Just cutting off low fee TX is a worse result than even the most approximate knapsack solver you could use. :) (Take transactions in order of fee per unit-limit, skip ones that won't fit, until you're full or you've skipped too many times sequentially-- which is what we do... with a too many threshold of a few thousand IIRC)

The reason for the floor is primarily to avoid wasting resources trying to verify transactions which are never going to confirm.

The floor rate used in the network today is 1e-8 BTC per byte, though it automatically goes up if the backlog of transactions gets large (over about 150MB of transactions). That limiting works by nodes keeping 150MB of transactions and if they gain more they drop the lowest feerate transaction and set their minimum to that value. The minimum then decays back to 1e-8 BTC/byte at a speed which depends on how much below the limit the node is...

[ these parameters don't need to be completely consistent in the network, nodes will tell their peers what fee levels they're willing to process]

> NP-hard conflict resolution problem

That is ignored in Bitcoin implementations today because double spends are rare, interesting ones are extra rare with complex dependency graphs, and there is a social good to behaving in simple an explicable ways.

Considering how centralized Bitcoin has become minors are incentivized to raise the threshold for inclusion in a block even if they make less per block in the short term artificial scarcity can become extremely valuable in the mid term.

The conflict resolution problem was traditionally solved just by taking the first seen valid transaction and disregarding any subsequent conflicting transactions. That of course is not necessarily profit maximizing, so current implementations generally allow replacing the transaction as long as it pays an incrementally higher fee than the one it's replacing (the increment usually being the same as the minimum fee you mentioned).

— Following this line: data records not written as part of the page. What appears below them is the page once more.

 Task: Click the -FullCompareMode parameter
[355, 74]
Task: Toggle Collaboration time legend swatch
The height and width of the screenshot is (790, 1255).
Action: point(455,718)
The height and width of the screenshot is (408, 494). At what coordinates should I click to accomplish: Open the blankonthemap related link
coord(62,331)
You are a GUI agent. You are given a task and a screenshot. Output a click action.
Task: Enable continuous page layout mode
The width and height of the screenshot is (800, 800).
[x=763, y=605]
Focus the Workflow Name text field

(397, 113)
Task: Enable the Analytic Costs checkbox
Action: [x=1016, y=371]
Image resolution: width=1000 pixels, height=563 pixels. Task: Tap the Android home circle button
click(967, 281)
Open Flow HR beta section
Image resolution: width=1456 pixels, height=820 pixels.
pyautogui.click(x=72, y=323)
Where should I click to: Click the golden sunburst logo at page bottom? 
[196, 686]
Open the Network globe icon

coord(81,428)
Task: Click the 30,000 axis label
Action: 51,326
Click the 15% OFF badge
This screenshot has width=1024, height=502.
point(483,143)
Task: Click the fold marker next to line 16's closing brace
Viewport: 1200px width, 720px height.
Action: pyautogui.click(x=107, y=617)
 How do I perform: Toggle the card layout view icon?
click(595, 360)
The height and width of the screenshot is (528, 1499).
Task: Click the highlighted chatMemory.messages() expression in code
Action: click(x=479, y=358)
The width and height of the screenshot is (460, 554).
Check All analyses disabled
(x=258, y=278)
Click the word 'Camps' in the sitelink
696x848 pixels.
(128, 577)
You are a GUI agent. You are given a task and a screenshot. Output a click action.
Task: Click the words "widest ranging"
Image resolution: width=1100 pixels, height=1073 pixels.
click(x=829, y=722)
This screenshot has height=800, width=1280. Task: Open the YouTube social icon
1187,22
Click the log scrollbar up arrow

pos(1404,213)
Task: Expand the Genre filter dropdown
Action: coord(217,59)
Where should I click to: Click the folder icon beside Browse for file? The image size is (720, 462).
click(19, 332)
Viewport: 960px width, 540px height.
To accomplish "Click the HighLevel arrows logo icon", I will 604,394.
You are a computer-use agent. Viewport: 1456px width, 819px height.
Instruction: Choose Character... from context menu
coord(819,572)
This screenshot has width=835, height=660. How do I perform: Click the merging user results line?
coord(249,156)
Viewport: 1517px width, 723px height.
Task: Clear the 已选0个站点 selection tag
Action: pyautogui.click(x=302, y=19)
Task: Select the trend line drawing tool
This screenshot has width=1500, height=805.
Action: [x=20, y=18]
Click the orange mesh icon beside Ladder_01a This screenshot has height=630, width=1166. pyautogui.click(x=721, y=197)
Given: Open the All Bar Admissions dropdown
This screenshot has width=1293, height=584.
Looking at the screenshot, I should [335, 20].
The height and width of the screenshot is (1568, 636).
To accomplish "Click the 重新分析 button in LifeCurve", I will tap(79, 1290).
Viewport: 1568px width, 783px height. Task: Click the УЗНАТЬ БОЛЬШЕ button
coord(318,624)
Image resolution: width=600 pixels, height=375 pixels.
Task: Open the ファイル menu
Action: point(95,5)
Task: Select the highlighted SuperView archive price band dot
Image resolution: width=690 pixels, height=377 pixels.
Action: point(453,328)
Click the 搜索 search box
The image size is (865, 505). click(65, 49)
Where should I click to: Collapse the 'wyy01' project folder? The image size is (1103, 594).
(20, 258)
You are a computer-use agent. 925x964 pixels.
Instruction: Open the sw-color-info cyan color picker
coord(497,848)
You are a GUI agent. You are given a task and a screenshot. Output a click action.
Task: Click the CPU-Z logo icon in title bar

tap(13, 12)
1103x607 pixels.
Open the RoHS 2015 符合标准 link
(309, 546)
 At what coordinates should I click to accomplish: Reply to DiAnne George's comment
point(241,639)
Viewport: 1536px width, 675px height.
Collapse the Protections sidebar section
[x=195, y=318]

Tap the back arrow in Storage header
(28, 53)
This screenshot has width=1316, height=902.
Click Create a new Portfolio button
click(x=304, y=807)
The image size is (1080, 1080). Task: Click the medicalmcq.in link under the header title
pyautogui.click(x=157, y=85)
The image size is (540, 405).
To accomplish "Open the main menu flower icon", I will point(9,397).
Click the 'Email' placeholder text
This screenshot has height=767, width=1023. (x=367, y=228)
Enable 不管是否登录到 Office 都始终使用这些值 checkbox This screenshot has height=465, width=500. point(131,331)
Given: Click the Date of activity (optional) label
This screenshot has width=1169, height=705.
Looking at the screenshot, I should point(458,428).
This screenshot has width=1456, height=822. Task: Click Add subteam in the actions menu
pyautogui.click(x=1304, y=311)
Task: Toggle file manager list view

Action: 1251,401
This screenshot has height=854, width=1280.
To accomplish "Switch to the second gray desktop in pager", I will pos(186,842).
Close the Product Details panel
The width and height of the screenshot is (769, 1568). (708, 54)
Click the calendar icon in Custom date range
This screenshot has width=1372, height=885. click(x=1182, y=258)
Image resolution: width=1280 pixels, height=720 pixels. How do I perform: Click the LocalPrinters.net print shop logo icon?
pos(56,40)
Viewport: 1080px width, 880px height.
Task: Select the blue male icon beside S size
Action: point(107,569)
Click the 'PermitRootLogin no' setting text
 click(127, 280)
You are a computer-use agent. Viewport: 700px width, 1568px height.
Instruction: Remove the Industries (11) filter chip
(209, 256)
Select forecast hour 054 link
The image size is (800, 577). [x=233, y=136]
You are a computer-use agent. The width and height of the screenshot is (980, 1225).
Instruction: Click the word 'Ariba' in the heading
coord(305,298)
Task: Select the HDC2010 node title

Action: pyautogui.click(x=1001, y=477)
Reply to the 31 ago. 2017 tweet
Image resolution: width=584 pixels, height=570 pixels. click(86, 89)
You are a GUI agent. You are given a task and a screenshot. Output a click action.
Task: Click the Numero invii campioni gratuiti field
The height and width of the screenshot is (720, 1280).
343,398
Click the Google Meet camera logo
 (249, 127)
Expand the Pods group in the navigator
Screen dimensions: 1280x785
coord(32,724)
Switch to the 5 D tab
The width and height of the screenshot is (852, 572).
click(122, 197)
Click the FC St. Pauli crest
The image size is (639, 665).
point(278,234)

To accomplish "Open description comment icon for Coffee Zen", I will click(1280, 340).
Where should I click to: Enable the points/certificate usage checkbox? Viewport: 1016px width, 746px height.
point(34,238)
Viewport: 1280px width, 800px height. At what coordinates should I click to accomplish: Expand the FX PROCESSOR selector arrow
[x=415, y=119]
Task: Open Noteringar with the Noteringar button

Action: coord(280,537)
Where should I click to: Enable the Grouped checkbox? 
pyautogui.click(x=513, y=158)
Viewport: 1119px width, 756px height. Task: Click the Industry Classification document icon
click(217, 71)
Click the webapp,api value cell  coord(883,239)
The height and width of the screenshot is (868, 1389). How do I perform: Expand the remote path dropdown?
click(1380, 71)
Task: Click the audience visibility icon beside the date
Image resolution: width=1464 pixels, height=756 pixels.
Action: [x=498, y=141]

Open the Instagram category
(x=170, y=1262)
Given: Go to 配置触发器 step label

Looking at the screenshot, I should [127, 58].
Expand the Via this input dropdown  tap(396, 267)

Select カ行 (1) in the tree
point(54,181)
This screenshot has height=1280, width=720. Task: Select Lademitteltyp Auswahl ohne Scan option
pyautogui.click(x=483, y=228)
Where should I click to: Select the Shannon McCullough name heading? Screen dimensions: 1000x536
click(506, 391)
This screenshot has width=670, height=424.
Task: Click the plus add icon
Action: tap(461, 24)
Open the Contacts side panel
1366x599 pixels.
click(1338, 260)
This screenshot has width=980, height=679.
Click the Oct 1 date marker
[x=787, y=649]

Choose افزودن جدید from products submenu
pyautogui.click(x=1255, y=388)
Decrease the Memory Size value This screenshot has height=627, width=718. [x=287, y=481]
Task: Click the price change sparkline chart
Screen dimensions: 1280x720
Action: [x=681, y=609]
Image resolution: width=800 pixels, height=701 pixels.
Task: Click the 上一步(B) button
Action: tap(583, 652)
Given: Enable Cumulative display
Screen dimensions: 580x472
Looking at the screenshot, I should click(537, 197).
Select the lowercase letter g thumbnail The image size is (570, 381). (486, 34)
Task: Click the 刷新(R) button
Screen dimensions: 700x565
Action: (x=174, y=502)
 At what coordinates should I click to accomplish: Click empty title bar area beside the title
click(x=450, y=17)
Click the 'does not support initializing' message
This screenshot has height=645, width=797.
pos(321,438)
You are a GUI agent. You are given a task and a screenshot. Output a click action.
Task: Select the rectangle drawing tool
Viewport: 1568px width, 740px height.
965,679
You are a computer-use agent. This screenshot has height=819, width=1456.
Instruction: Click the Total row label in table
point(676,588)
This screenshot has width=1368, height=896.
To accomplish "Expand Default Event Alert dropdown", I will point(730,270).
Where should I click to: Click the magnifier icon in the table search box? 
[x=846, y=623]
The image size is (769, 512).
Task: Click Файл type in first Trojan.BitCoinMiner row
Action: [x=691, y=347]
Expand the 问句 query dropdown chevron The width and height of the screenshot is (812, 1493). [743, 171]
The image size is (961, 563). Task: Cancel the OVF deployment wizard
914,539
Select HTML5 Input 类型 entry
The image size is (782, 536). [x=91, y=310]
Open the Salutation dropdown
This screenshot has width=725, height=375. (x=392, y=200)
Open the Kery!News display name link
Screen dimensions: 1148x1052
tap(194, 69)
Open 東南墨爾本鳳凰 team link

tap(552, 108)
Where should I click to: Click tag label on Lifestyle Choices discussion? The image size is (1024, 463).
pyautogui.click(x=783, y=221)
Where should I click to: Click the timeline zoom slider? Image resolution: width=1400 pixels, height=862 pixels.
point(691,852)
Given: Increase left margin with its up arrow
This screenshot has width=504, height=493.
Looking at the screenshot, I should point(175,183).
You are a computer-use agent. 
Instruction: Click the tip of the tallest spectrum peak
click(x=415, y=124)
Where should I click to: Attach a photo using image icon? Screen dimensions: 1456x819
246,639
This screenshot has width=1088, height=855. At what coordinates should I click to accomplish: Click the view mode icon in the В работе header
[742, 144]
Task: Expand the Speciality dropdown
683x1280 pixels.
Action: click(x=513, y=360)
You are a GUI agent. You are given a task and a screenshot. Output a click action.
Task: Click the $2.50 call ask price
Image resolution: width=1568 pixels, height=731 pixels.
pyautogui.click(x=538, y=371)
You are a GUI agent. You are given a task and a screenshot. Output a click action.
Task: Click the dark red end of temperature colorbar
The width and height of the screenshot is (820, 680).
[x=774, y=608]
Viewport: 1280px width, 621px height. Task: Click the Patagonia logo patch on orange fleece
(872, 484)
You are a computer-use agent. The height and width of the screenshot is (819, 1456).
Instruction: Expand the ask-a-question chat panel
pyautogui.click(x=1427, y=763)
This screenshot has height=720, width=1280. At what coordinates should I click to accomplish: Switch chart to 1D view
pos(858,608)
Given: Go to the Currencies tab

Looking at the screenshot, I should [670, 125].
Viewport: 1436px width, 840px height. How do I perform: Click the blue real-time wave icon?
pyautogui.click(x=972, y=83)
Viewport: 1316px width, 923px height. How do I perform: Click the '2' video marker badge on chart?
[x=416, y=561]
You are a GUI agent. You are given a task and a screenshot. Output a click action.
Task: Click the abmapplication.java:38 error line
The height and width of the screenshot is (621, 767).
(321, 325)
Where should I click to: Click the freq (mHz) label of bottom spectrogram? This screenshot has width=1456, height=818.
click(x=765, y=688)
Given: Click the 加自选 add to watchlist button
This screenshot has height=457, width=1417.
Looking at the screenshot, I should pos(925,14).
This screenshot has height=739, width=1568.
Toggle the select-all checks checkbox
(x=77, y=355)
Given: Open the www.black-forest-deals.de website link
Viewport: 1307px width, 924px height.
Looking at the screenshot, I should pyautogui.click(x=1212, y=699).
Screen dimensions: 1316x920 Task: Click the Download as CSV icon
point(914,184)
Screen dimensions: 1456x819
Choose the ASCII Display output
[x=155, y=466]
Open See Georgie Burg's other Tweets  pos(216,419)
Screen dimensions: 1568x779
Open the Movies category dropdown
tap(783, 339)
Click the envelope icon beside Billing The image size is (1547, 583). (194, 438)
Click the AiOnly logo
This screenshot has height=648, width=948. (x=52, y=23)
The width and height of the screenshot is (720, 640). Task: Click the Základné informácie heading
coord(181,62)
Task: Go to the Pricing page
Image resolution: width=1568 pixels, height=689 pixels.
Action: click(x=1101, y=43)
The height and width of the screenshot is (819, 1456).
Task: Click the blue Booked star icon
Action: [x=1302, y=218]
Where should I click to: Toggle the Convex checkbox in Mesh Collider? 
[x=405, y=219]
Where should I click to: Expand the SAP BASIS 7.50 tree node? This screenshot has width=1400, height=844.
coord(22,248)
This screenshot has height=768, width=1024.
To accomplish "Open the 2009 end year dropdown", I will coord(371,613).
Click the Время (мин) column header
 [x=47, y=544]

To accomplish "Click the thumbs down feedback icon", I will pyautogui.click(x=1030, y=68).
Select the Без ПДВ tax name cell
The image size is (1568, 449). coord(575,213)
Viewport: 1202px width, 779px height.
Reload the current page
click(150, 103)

Non-mining nodes have to implement a similar policy, as it's also used for preventing DoS on the P2P network.


We've banned this account for breaking the HN guidelines. Doing this will eventually get your main account banned as well, so please stop.

We detached this subthread from https://news.ycombinator.com/item?id=14162653 and marked it off-topic.

Any interest in sharing the identity of the apparent primary account? It would be very helpful to my sanity and personal safety to know more about the persons stalking me around and harassing me online...

> Average cost per TX is over $2.00 right now [2]

Thanks for demonstrating that you're probably not even a Bitcoin user at all. (The median transaction size is 226 bytes, -- and so you're using a figure per kB-- so equal to 4.5 txn.)

(doubly ironic to see you complain about segwit in one breath and transaction fees in the next)

> people are waiting 6+ hours for a TX and are forced

You can choose how long you'd like to wait in exchange for more or less fees-- this how the system works, no one is forced to do anything.

> with a financial incentive to see Bitcoin fail

I have large incentives to see Bitcoin be successful-- but can you articulate any way that I can profit from failure?

I'm here writing to you with a well known identity, upfront about what I work on and what I think is important. If you're angry that other people won't rewrite Bitcoin's rules to suit whatever agenda you have-- that sounds like a personal problem. It certainly isn't my problem.

The hell are you talking about? He says there's a backlog, you say there's a backlog, where's the disagreement other than your unrelated anger toward him?